Recently, a research team led by Prof. CHEN Ping, Prof. GUO Jianping and Associate Prof. WANG Qianru from Dalian Institute of Chemical Physics (DICP) has applied hydride materials to catalytic selective hydrogenation reactions, achieving chemoselective hydrogenation of quinolines and stereoselective hydrogenation of internal alkynes, respectively.

Selective hydrogenation reactions have long been regarded as an exclusive research domain of d-block metal catalysts. The research team has verified that hydrides can serve as high-efficiency catalysts for selective hydrogenation, exhibiting a working principle distinct from that of conventional transition metal catalysis. These findings provide a different strategy for developing catalytic materials and reaction mode beyond transition metal systems.

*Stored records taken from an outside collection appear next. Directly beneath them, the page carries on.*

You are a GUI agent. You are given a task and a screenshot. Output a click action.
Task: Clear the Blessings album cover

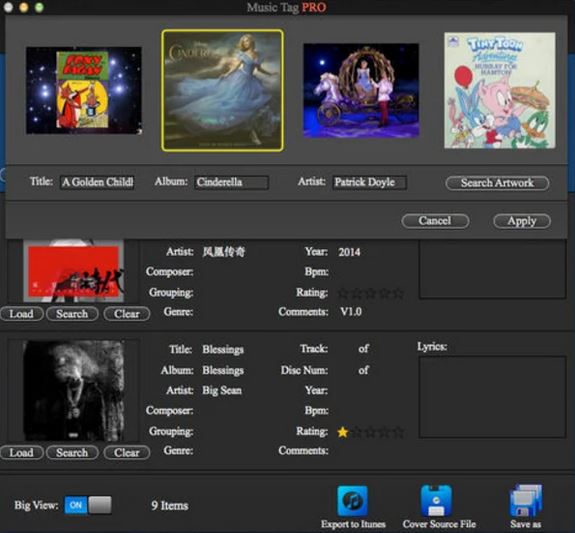tap(127, 452)
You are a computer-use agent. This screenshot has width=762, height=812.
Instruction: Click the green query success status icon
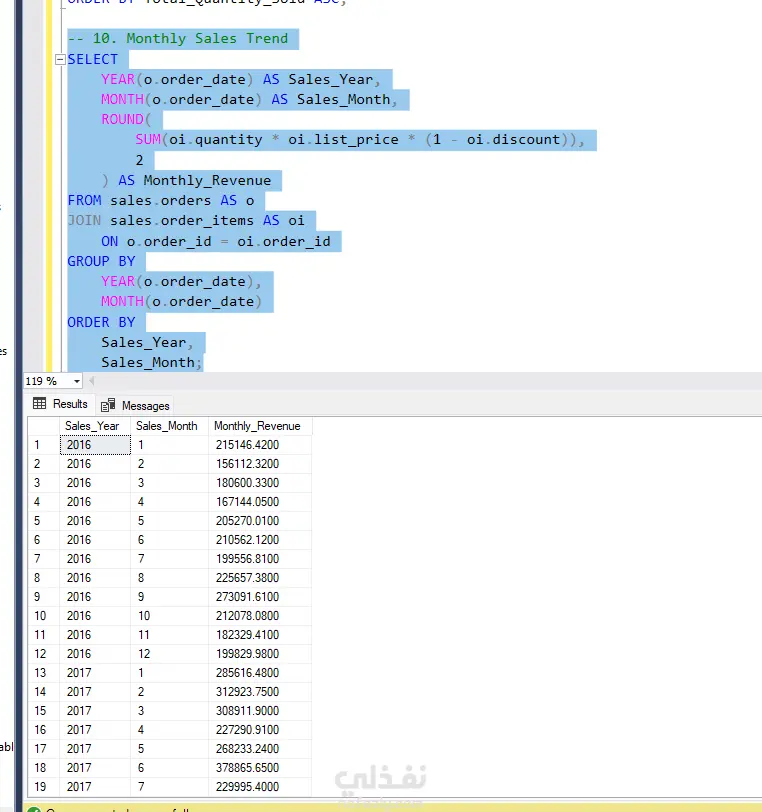click(x=34, y=809)
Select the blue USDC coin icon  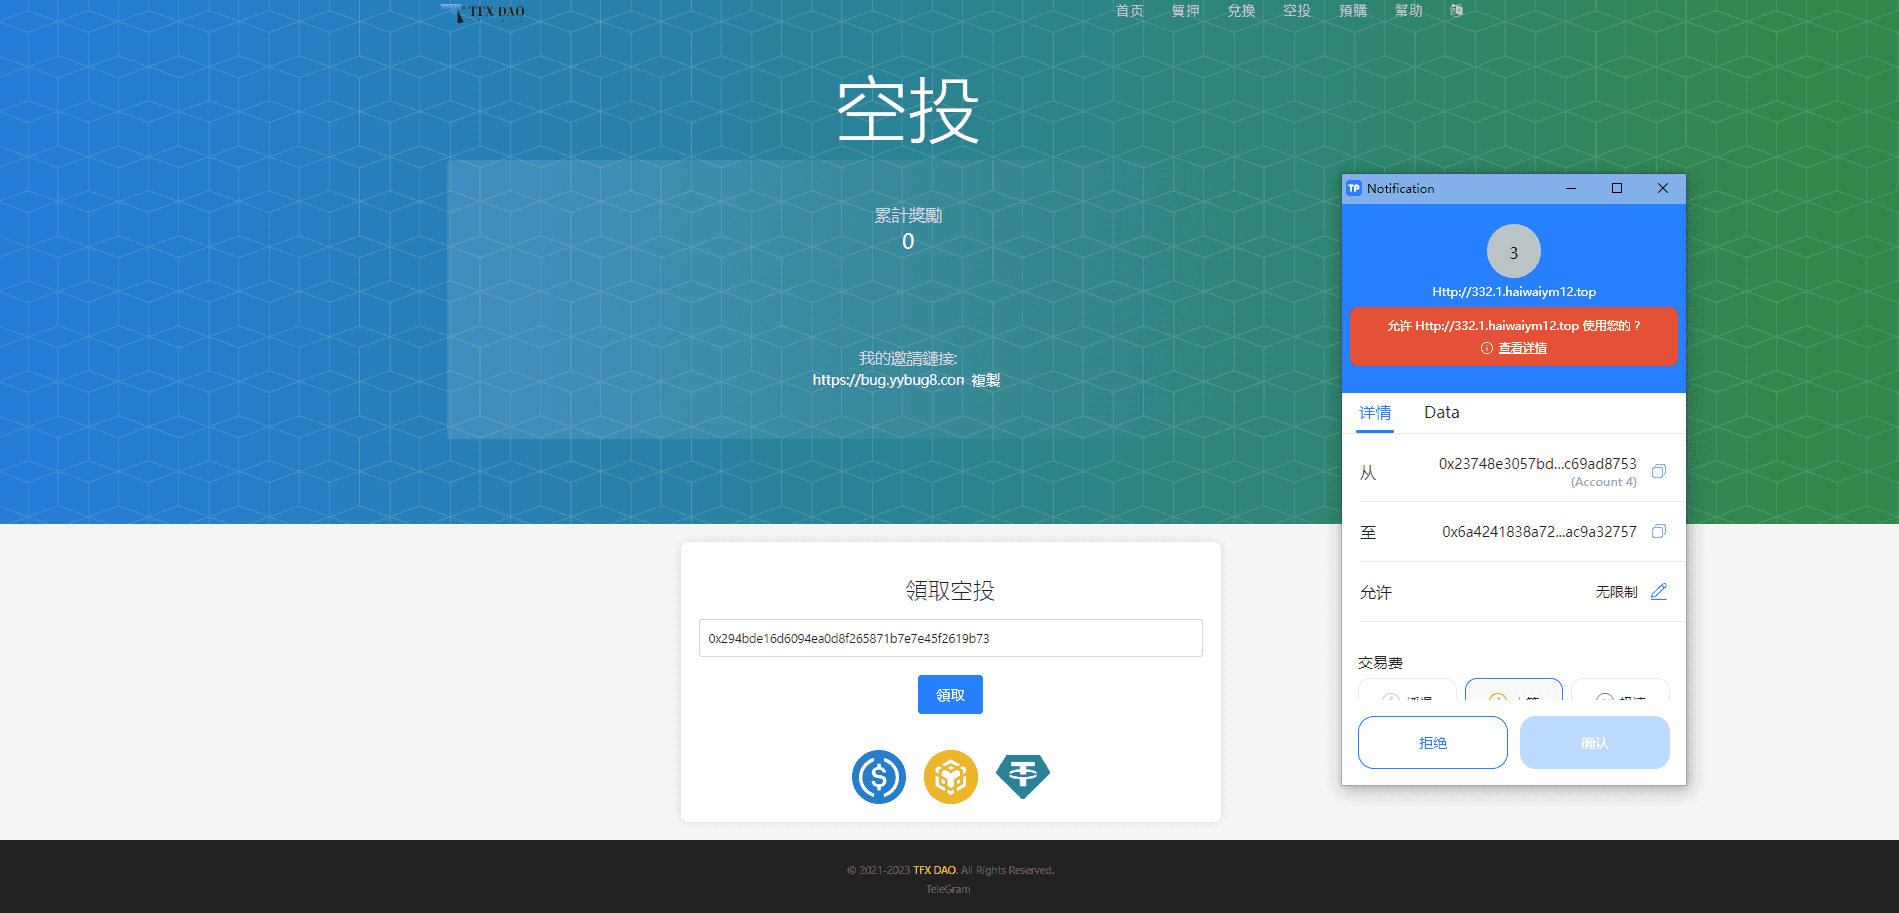tap(878, 777)
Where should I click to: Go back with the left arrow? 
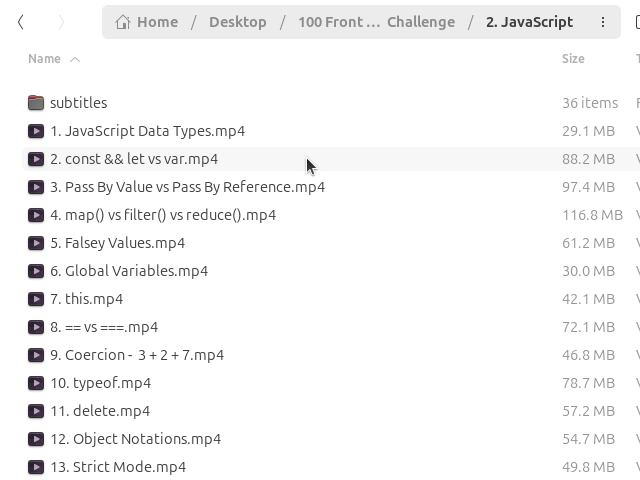[x=21, y=22]
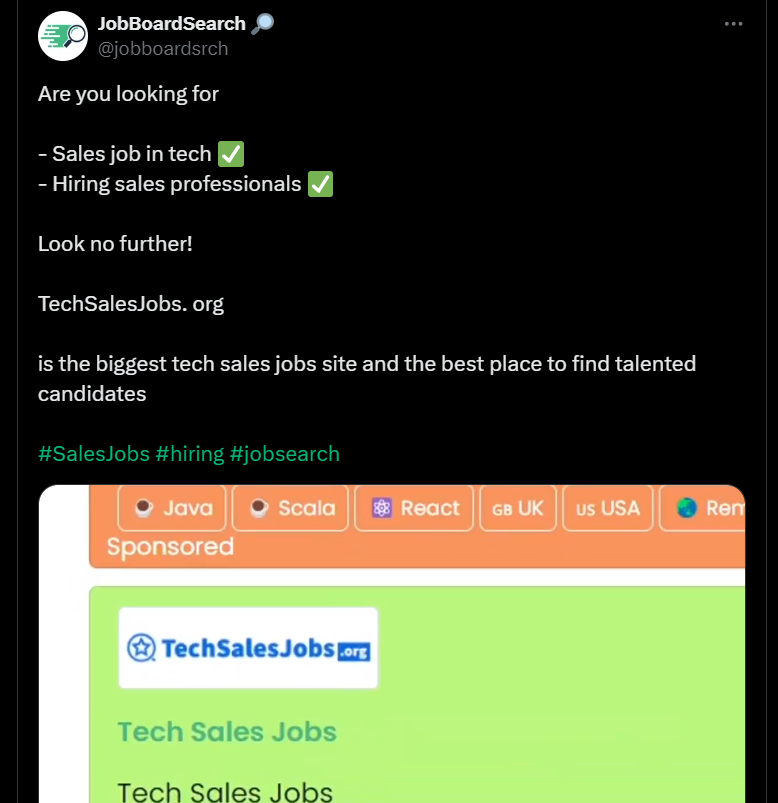Screen dimensions: 778x803
Task: Click the TechSalesJobs.org logo
Action: 248,648
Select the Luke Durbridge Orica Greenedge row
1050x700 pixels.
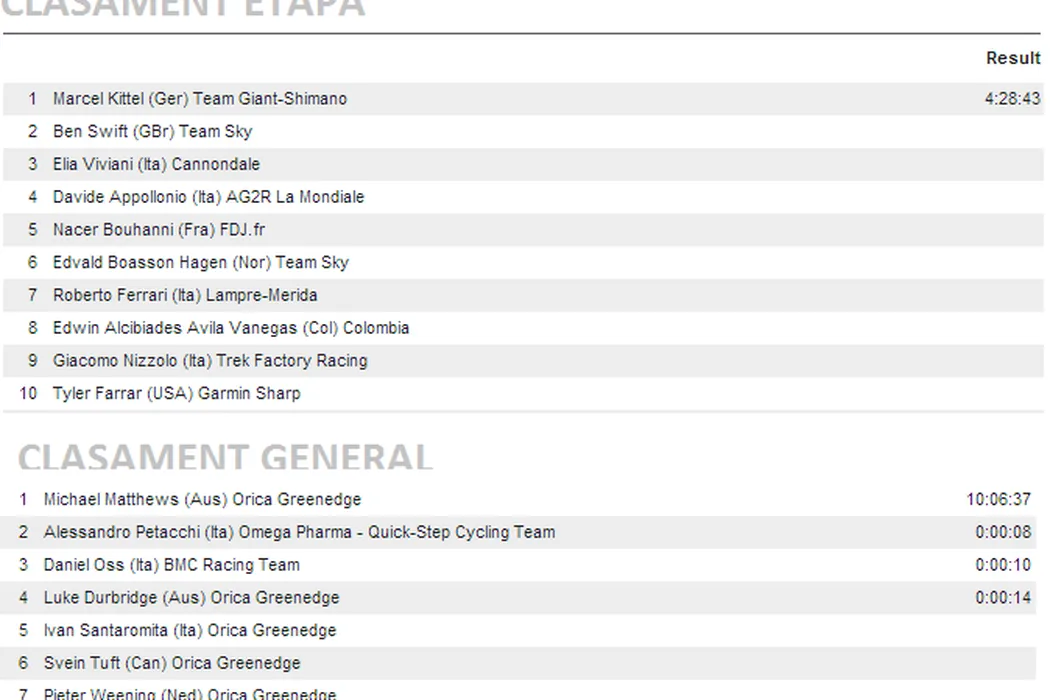click(x=191, y=598)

In the hydrogenation of quinoline, it has been found that alkaline and alkaline-earth metal hydrides, such as lithium hydride (LiH), sodium hydride (NaH), barium hydride (BaH₂), strontium hydride (SrH₂) and lithium barium hydride (LiBaH₃), can efficiently catalyze the selective hydrogenation of quinoline to 1,2,3,4-tetrahydroquinoline under relatively mild conditions. Among them, BaH₂ delivers the most prominent catalytic performance, comparable to state-of-the-art non-noble metal catalytic systems based on iron, cobalt and nickel reported in recent years. Compared with transition metal catalysis, this strategy features simple operation without the requirement of sophisticated ligands or co-catalysts. Mechanistic investigations reveal that the in-situ generated soluble barium hydride active species are the key to efficient chemoselective hydrogenation, which fundamentally differs from transition metal catalytic systems in substrate coordination and the activation of C=C and C=N bonds.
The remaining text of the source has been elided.